Description of the task —
Your answer should be the exact lines of the data below from the one containing "Safety Tips (297, 2495)" through the one containing "Blog (638, 16)"; please include nothing else.

-- Record extracts follows --

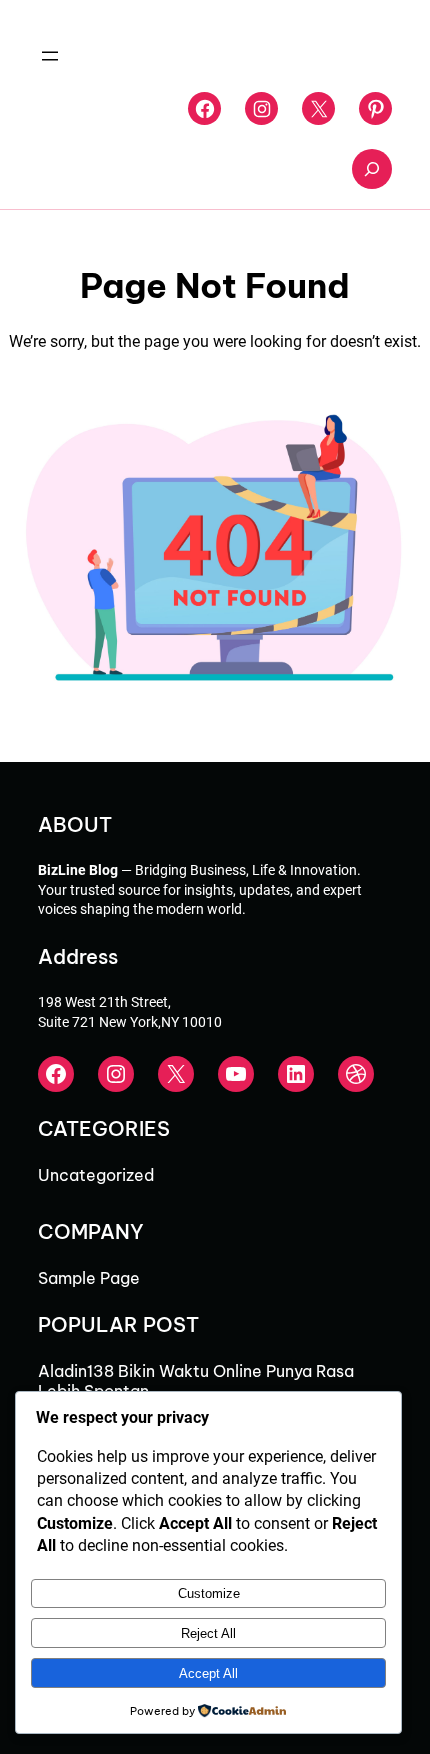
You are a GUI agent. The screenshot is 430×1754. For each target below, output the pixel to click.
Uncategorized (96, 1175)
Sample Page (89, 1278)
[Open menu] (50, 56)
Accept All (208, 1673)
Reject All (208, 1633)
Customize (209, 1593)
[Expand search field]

-- Record extracts concluded --
-- Record extracts follows --

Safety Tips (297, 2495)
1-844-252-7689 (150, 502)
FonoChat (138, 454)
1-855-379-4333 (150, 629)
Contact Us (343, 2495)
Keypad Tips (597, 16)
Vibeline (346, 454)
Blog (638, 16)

-- Record extracts concluded --

Answer below —
Safety Tips (297, 2495)
1-844-252-7689 (150, 502)
FonoChat (138, 454)
1-855-379-4333 (150, 629)
Contact Us (343, 2495)
Keypad Tips (597, 16)
Vibeline (346, 454)
Blog (638, 16)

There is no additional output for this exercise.